Z: Dank je wel voor je advies.
 Een proces-verbaal van verhoor van [getuige] op 27 januari 2010 bij de rechter-commissaris en voor zover inhoudende, zakelijk weergegeven, als verklaring van de getuige:
Als de rechter-commissaris mij vraagt wat [betrokkene 5] en [betrokkene 3] dan hebben gezegd over [verdachte] dan zeg ik dat zij gezegd hebben dat hij een grote jongen was van daar. Als de rechter-commissaris vraagt wat ik daarmee bedoel, dan zeg ik: “vrouwenhandel”. Zij hebben gezegd dat hij vrouwen verkoopt. Dit hebben ze ook van [betrokkene 6] gezegd’.
 Een tapgesprek op 21 februari 2006, 22.41 uur, pagina 50/36833A:
[verdachte] alias [verdachte] wgd [naam]. K: Moeten we deze jongen slaan? (…) M: Hij zit in het restaurant… zeg tegen hem… Ga naar binnen en zeg ‘alles wat je tegen de ooms [politie] hebt gezegd dat moet ingetrokken worden, indien het niet ingetrokken wordt, dan is het slecht met je gesteld” moet je zeggen en daarna moeten jullie weggaan (…) meer niet. Ons mannetje die ’s middags samen met het meisje was gekomen die hebben ze vastgezet… Zeg ‘ga erheen, doe alles wat je moet doen, zet het recht, anders zal het heel slecht voor jou er uit zien’ moet je zeggen
 Een tapgesprek op 16 februari 2006, 22.59 uur, pagina 49A/36556A:
[verdachte] wgd NNman. M: zeg tegen hem [verdachte] heeft hier de zeggenschap (…) zeg dat maar, dan strijken we meteen neer op hun hoofden. N: hahaha, is goed… ik zal een paar dagen aankijken, misschien is hij wel een spion, die door hen gestuurd is weet je, dat ie naar de situatie moet kijken. M: Ja toch, je moet het direct zeggen dat stuur ik onze [naam] er op af, maak je je maar geen zorgen. N: Hij vertelde verder dat [naam] en zo hier waren, ik heb gezegd: Ik neuk de kont van [naam], die heeft klappen gekregen en is weggegaan. We hebben niks met hen te maken heb ik gezegd en dat we een andere groep hebben [ntv] … we zien het wel (…) M: Praat met hem daar, zeg maar dat [verdachte] hier de zeggenschap heeft en zeg van ‘weet [verdachte] wel dat je hierheen gekomen bent’ (…) We nemen het, krijg jij het weekgeld.
4.
Het hof acht de beslissing van de rechtbank tot bewezenverklaring overigens terecht en op goede gronden genomen.
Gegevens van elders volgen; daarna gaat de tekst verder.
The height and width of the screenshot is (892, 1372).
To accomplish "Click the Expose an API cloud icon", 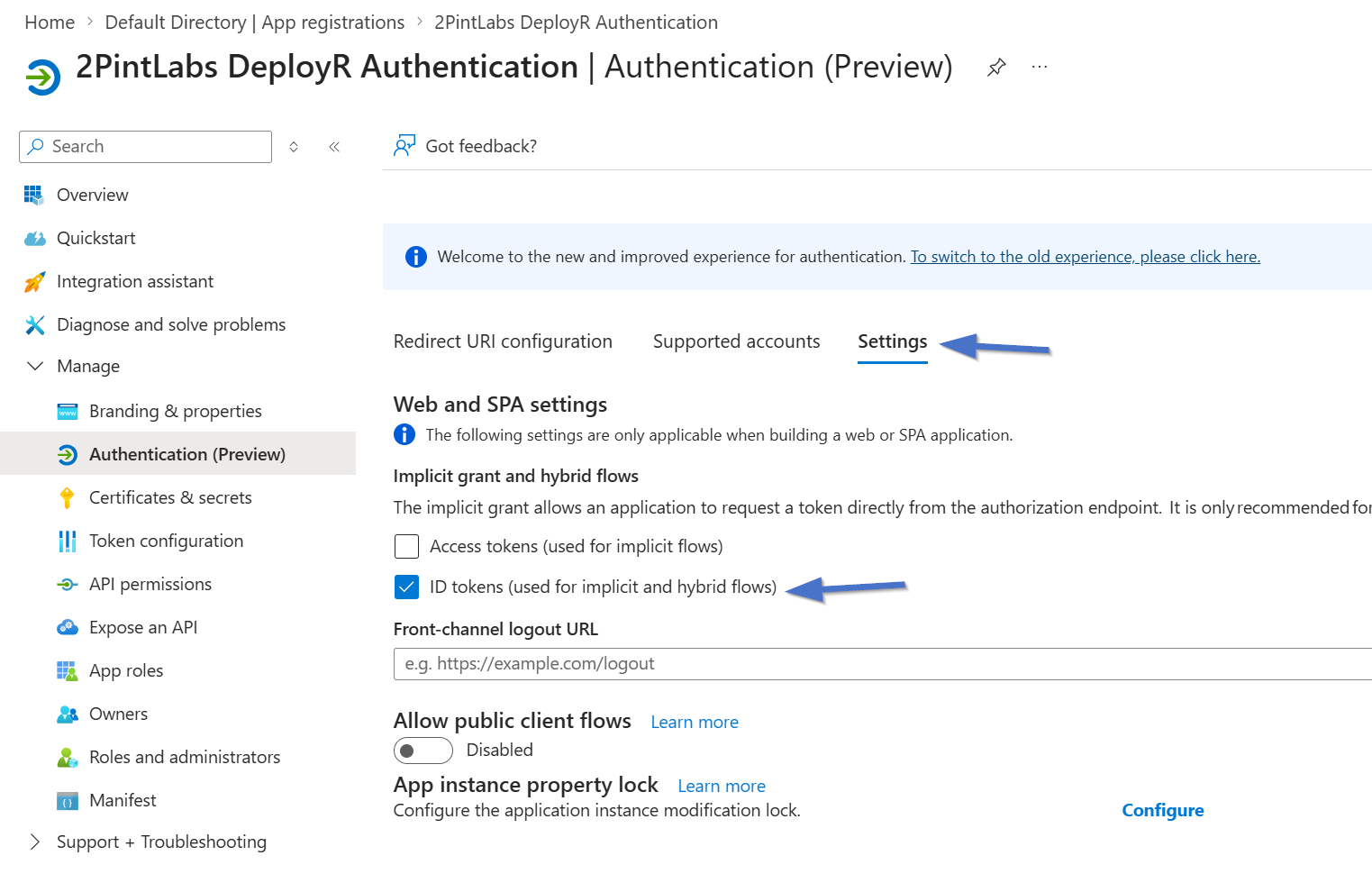I will click(68, 628).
Ten aanzien van de strafmotivering
1.
Het hof begrijpt de overwegingen die de rechtbank in de strafmotivering aan de pleegperiode ten aanzien van [slachtoffer 9] wijdt aldus dat zij in een periode van 5 maanden gedurende drie a vier dagen door verdachte is uitgebuit.
2.
In reactie op hetgeen door de raadsman naar voren is gebracht overweegt het hof dat het geen aanleiding ziet eventuele negatieve beeldvorming te verdisconteren in de strafoplegging nu op geen enkele manier aannemelijk is geworden in welk opzicht en in welke mate verdachte daarvan nadeel heeft ondervonden.

BESLISSING

Het hof:
Verklaart de verdachte niet ontvankelijk in het hoger beroep voor zover gericht tegen de beslissing terzake het onder 1 (voor zover het de mensenhandel ten aanzien van [slachtoffer 1] en [slachtoffer 2] betreft) en 2 (voor zover het de mensenhandel ten aanzien van [slachtoffer 1], [slachtoffer 3], [slachtoffer 4], [slachtoffer 5] en [slachtoffer 6] betreft) ten laste gelegde.
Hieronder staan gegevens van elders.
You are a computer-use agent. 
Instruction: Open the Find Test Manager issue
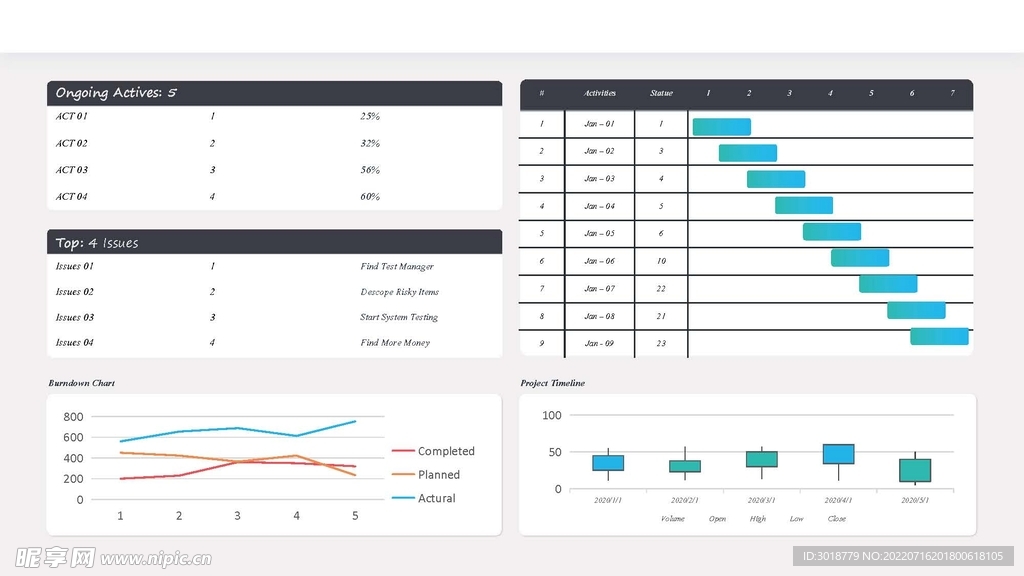point(397,267)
Verklaart de officier van justitie niet ontvankelijk in het hoger beroep voor zover dat is gericht tegen de beslissing terzake het onder 1 (voor zover het de mensenhandel van [slachtoffer 2] betreft) en 2 (voor zover het de mensenhandel ten aanzien van [slachtoffer 4], [slachtoffer 5] en [slachtoffer 6] betreft) ten laste gelegde.
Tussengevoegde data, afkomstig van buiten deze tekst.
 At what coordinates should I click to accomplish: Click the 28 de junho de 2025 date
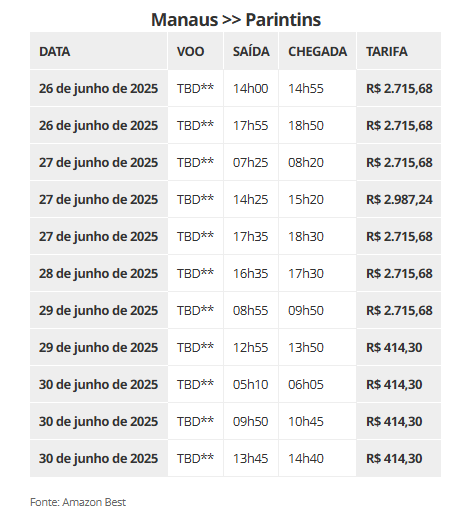99,273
Vernietigt het vonnis waarvan beroep, voor zover aan het oordeel van het hof onderworpen, ten aanzien van de bewezenverklaring van het onderdeel ‘dood te maken en de tante van die [slachtoffer 8] gedreigd en/of laten bedreigen’ en van ‘en en dierbaar huisdier’ terzake van feit 2 met betrekking tot [slachtoffer 8] en spreekt verdachte daarvan vrij.
Bevestigt het vonnis waarvan beroep, voor zover aan het oordeel van het hof onderworpen, voor het overige en met in acht neming van het hiervoor overwogene.
Aldus gewezen door
mr J.P. Bordes, voorzitter,
mr M. Otte en mr P.L.M van Gorkom, raadsheren,
in tegenwoordigheid van mr R. Robroek, griffier,
en op 22 november 2013 ter openbare terechtzitting uitgesproken.